Biodiversity is at the heart of their project and they are continually planting new trees, shrubs and wildflowers in order to encourage wildlife and pollinators into the orchard.  Seven years on and they’ve now gained a reputation for growing chillies and herbs.  These are sold fresh in season and they also have a range of delicious jams, relishes, smoked & dried chillies, all of which are handmade on the farm and available all year round (subject to availability).  You can try out these products from NeighbourFood and some are also available from The Village Hub in Drymen.

“We didn't start out with grand plans to grow chillies and herbs as our long term aim is to produce craft cider from the orchard we planted in 2015. It’s a slow process waiting for the volume of apples to make this economically viable, so we needed to find crops with a faster lead-time and our two large polytunnels enable us to grow some more unusual crops and also extend the growing season. In addition to chillies and herbs we have several peach trees, a fig tree and a grape vine - all with varying degrees of success. It’s about experimentation and fun as well as business.

But right now the chillies are our main cash crop and in cooler climates this is an annual cycle which starts in February with seed planting. The young seedlings are then transferred from a heated propagator to a small heated polytunnel and come late April they are ready to be trensferred to the large unheated polytunnel. All our growing is in soil and we don't use chemicals or pesticides preferring to encourage natural means to control aphids and the like.
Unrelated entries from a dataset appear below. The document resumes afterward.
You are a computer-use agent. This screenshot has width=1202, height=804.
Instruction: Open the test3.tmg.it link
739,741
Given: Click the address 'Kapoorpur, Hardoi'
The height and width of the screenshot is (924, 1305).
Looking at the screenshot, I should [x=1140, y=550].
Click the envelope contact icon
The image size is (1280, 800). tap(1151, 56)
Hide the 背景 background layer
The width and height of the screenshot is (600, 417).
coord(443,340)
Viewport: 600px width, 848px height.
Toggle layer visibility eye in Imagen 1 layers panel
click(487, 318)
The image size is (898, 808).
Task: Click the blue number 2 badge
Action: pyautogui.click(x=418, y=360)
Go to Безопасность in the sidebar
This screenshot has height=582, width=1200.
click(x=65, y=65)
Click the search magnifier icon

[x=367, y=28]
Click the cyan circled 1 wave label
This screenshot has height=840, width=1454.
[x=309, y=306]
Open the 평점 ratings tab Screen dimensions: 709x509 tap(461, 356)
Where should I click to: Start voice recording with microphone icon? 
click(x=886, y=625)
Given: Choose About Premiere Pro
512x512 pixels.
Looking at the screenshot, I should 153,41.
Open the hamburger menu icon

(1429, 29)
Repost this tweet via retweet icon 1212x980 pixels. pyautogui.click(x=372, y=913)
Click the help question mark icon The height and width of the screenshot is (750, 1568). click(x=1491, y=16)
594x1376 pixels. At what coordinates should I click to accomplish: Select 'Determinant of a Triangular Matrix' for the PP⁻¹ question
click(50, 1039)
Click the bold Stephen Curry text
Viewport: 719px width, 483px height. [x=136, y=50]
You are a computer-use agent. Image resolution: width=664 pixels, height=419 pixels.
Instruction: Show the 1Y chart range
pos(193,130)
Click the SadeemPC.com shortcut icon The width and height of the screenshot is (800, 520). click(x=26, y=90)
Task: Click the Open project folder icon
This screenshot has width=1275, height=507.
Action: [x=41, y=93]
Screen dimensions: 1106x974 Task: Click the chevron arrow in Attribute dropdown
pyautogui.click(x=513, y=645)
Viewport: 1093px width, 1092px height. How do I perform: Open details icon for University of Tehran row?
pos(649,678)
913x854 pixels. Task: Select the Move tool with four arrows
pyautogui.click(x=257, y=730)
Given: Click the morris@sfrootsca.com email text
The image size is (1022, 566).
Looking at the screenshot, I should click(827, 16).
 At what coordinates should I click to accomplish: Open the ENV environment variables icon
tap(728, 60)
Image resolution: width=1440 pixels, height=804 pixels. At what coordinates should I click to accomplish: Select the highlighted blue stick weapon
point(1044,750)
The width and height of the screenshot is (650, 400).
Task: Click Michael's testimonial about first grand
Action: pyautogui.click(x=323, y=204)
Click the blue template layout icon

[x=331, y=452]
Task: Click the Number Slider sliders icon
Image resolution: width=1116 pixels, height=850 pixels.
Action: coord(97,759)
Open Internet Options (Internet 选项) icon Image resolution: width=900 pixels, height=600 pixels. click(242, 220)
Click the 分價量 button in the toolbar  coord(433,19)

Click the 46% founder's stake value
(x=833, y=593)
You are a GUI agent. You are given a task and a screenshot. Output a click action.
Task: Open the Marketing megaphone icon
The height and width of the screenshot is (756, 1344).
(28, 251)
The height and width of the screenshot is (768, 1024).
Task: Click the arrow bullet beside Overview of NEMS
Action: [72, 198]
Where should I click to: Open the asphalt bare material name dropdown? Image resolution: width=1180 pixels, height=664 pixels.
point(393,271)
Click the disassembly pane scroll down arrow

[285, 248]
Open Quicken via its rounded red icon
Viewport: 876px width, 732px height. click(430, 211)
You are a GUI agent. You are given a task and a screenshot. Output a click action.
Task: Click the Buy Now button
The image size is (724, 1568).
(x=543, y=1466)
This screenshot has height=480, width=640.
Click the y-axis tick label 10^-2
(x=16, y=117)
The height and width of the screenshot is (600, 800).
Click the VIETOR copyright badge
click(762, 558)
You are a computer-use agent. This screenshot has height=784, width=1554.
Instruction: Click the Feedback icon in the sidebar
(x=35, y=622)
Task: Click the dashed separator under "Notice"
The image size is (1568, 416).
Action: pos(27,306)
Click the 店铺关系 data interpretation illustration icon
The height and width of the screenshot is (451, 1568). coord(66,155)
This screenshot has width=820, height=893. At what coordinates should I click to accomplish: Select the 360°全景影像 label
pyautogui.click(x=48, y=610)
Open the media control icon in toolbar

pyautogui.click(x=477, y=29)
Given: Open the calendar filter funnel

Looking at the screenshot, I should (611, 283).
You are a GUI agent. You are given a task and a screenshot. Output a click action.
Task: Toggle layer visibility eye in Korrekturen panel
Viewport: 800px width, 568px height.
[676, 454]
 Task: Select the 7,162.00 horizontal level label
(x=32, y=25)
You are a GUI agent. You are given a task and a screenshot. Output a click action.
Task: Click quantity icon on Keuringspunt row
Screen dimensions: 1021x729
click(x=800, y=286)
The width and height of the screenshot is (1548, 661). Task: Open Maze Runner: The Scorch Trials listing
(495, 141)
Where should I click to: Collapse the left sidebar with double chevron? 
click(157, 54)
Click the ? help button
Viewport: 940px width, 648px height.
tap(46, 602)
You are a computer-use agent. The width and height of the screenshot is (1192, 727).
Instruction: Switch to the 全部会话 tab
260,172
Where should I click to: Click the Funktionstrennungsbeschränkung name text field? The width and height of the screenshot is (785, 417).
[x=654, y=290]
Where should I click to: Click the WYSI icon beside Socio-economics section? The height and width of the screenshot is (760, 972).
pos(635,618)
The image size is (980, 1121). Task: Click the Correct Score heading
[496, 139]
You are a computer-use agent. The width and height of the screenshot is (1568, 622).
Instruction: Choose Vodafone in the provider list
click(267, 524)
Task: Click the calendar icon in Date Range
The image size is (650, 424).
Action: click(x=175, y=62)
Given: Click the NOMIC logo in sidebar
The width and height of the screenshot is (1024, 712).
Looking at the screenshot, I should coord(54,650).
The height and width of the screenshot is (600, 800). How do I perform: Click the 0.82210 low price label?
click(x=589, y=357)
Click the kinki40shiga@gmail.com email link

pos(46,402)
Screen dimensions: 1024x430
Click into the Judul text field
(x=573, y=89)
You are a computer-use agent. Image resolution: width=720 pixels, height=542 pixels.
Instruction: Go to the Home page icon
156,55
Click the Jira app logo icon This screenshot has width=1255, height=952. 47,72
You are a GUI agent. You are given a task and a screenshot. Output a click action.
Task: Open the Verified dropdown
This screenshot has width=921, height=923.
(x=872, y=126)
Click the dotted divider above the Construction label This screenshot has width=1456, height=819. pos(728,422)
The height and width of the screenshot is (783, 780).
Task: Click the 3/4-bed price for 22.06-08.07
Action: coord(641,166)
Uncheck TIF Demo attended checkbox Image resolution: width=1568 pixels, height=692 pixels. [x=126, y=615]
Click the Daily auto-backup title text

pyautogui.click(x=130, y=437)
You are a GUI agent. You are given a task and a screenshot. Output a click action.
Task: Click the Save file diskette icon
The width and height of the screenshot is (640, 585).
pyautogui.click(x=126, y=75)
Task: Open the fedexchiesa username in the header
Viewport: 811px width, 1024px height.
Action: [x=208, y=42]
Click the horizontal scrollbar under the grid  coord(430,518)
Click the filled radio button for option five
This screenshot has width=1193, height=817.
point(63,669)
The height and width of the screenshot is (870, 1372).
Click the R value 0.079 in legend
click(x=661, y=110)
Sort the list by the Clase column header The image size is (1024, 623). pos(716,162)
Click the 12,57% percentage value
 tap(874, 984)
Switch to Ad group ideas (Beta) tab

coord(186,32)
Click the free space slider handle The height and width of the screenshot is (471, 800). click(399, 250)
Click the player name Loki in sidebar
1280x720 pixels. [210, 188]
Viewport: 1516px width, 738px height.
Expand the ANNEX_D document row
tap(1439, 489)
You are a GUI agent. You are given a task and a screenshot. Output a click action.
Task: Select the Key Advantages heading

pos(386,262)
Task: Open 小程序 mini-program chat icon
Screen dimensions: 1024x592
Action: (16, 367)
Every year we marvel at the work done by worker wasps and many other natural predators which do a great job for us. When watering our chillies in the summer months there will be hundreds of wasps busily chomping on the aphids whilst happily dodging the water spray and not at all interested in the odd human with a water hose. We’ve even noticed that some have an afternoon siesta on the chilli plants which always makes us smile (we're extra careful not to spray these wee guys).

Harvesting starts in late July and continues right through to early December if it’s not too cold. The plants are then composted and the whole process starts again. One of the challenges when we started growing chillies was finding out which varieties do well in our setup. Many of the painfully hot chillies do not grow well in cooler environments therefore we needed to select carefully. For us it’s not just about how hot a chilli is, flavour is equally important. Fortunately there are a myriad of varieties available although sourcing good quality UK seed this year was more difficult than usual as more hobby growers during the Covid lockdown were buying up the seed. This can only be a good thing and it has forced us to experiment with some new varieties of chillies and herbs so it will be interesting to see how they perform this year - watch this space. Hopefully with lockdown ending soon all these new chilli growers will continue and the seed suppliers will up production again next year.